I've long been an admirer of Watts's fiction, but I have to confess I find his acutely doomerish why-bother-we're-all-screwed position on climate change to be deeply frustrating. This is almost certainly because it represents a latent position that lurks in me, too: if you're aware of not only the scale of the problem, but also the laggard hand-sitting going on at the policy level, then the temptation to go the full Wittgenstein is very strong.

So, look: the 1.5 degrees goal, the Paris agreement, is dead in the water. It plausibly always was. We're quite probably past that line already, and we'll go a lot further past it. The consequences of that breach are going to be very ugly. We're seeing some of them already, in fact, but they're not necessarily described as climate change consequences, so we don't notice.

But we're going to notice, because it's going to get much more obvious. The ugliness will be unevenly distributed, and much ink and airtime will be spilled over finding new justifications for keeping that distribution as uneven as possible. If you're the sort of person who might customarily associate the words "height" and "civilisation", then you need to appreciate that there will be a fall. No ifs, no buts. We have done too little, too late. Electric personal vehicles and rooftop solar are a squirt-gun against a forest fire. There will be a price to pay. There will be a fall.

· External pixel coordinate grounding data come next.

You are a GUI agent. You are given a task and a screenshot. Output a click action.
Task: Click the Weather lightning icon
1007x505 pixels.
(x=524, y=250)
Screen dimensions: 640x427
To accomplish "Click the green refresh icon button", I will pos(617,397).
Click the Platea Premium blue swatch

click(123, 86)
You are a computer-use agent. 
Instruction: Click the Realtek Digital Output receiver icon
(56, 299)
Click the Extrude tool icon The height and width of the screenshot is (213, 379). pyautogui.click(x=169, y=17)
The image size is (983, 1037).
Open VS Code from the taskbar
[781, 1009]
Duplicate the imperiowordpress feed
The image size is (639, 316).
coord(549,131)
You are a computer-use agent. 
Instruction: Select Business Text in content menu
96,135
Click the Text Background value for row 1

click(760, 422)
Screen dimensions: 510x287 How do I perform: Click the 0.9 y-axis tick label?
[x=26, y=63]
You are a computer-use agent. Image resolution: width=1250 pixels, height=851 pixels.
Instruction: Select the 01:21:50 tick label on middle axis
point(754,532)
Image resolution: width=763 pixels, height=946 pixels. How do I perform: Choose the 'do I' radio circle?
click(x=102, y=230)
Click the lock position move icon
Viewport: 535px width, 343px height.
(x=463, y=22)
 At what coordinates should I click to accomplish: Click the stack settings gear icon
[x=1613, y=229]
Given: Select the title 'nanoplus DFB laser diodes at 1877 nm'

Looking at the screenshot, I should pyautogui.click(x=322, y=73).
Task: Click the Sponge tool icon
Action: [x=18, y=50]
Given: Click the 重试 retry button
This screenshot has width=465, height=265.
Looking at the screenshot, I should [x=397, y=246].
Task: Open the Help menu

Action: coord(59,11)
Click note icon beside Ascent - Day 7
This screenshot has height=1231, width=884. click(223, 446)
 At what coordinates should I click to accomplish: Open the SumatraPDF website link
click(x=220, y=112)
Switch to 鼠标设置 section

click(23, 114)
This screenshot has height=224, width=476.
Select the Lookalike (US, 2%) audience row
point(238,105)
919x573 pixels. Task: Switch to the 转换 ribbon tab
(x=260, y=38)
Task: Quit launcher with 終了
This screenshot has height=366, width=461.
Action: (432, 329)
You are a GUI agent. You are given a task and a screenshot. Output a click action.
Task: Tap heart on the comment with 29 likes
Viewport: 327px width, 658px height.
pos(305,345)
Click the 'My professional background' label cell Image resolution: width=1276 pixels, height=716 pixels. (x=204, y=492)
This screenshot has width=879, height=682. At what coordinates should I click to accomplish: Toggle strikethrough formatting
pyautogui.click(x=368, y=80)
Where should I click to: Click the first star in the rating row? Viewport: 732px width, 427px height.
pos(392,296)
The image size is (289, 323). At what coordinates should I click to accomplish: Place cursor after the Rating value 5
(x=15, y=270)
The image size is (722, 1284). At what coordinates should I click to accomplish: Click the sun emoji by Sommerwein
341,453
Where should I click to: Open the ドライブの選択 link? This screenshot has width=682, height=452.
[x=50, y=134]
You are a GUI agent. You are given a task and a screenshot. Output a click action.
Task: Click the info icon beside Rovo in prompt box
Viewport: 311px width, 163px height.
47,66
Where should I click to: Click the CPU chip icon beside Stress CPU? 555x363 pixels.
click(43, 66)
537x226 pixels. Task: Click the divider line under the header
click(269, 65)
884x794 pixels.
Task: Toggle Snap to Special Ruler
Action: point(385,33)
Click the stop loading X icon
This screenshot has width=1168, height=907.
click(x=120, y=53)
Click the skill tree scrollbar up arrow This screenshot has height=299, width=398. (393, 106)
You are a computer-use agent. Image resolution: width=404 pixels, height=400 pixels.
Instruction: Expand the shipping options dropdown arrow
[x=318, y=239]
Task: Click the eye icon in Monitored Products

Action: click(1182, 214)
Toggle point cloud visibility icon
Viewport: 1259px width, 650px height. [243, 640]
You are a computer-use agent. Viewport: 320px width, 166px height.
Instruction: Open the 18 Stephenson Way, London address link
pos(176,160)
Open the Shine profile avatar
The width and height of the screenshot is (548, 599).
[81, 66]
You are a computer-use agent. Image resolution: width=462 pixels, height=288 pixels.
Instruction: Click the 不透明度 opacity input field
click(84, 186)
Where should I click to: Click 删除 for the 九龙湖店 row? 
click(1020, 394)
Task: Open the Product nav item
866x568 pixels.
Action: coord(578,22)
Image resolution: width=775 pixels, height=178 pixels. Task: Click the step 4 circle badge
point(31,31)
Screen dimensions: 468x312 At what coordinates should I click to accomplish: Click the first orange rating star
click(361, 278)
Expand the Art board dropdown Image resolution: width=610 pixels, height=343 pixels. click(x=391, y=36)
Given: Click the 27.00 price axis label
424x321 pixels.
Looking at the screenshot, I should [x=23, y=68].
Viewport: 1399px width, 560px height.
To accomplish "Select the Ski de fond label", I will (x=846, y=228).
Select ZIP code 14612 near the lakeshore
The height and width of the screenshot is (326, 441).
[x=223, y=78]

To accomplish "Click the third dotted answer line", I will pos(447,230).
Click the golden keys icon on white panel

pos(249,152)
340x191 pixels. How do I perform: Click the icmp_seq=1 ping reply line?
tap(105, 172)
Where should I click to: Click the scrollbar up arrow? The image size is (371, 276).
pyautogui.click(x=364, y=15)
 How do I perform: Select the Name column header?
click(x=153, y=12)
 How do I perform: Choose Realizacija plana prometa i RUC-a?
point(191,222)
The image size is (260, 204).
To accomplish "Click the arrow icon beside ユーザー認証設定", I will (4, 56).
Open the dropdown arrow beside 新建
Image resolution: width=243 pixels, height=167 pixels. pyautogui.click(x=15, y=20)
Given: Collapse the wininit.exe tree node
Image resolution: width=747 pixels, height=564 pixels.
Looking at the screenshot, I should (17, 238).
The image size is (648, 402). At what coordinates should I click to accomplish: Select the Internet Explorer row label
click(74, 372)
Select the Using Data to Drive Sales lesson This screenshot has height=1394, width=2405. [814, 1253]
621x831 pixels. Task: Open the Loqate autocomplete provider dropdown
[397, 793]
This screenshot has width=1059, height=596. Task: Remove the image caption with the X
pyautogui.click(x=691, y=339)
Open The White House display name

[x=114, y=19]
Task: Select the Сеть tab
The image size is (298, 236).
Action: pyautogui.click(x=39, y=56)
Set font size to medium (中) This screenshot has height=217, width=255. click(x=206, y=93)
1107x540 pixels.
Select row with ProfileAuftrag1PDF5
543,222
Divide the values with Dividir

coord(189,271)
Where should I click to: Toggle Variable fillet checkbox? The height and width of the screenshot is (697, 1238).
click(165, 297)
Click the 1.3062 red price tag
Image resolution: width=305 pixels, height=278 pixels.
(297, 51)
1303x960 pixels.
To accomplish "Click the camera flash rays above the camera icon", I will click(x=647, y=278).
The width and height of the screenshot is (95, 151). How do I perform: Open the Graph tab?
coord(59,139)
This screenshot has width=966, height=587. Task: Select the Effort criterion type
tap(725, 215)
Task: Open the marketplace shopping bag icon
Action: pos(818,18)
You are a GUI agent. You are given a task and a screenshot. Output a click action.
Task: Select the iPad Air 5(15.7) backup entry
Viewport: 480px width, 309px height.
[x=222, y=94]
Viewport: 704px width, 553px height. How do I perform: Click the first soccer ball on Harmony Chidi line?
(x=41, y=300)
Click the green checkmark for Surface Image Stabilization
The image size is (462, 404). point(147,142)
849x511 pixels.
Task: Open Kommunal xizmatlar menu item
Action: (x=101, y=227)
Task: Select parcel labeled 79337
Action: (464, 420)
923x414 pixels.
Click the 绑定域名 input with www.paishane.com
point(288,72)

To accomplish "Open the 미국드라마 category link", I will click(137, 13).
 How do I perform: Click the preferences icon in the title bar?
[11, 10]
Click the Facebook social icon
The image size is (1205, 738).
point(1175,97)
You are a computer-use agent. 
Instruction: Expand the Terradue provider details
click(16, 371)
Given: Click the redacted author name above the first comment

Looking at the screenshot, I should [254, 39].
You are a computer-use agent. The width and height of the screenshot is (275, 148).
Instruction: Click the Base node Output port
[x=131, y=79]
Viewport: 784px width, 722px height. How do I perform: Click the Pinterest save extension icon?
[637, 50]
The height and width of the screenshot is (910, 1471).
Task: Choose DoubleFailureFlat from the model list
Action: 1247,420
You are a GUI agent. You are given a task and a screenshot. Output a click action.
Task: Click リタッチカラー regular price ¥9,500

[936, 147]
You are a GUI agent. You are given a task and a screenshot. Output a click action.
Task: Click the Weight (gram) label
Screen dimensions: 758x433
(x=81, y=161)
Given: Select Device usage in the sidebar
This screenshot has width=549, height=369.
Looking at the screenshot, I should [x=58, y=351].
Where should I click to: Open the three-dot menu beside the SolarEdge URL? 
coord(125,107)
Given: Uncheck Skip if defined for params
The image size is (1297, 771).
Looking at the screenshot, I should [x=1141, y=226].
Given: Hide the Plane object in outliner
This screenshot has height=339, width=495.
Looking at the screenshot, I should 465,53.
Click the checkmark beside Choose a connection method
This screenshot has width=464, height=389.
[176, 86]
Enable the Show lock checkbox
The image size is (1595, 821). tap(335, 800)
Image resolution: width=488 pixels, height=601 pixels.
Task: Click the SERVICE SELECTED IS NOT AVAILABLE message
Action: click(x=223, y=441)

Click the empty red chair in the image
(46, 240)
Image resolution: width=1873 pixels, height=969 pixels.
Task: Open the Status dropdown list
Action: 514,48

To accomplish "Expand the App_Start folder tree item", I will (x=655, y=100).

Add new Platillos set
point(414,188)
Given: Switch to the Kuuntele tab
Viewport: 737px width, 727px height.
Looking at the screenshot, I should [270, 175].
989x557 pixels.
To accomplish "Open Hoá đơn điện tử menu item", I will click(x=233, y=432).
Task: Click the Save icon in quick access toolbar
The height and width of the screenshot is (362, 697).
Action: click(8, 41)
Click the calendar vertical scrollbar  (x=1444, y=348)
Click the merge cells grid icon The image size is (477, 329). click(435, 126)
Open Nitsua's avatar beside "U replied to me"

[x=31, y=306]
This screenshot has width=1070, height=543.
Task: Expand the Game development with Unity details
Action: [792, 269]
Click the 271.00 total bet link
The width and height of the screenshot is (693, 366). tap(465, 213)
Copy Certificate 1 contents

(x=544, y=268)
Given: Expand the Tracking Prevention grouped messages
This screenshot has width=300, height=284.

But the question of how far we fall, and how long we stay down? That question is still open.

It is conceivable that if all of humanity suddenly decided to change its behavior, right now, we would emerge after 2050 with most everything intact, and we would be “OK.” We don’t think that’s realistic. It is a possibility, but we don’t think that’s a realistic possibility. We think that, in fact, most of humanity is committed to business as usual, and that’s what we’re really talking about: What can we begin doing now to try to shorten the period of time after the collapse, before we “recover”? In other words — and this is in analogy with Asimov’s Foundation trilogy — if we do nothing, there’s going to be a collapse and it’ll take 30,000 years for the galaxy to recover. But if we start doing things now, then it maybe only takes 1,000 years to recover. So using that analogy, what can some human beings start to do now that would shorten the period of time necessary to recover? Could we, in fact, recover within a generation? Could we be without a global internet for 20 years, but within 20 years, could we have a global internet back again?

That is Brooks's argument, and I have a lot of time for someone willing to be honest about it. Is he right? I'm not sure it matters, in the proleptic sense of that question. What matters for me is that this way of looking at it offers an unflinching explanation of the challenge, as well as providing a framework that not only justifies the decision to act, but also directs the sort of action you might take.

And that is the very biggest Big Thing in this whole business, if you ask me: the question of what we're doing, and what we're doing it for.

One Small Thing

Today's post from the Poems Ancient & Modern newsletter is was about the Wordsworth classic whose first line almost everyone knows, even if that's the only bit the know. Have you ever wander'd lonely as a cloud? Of course you have!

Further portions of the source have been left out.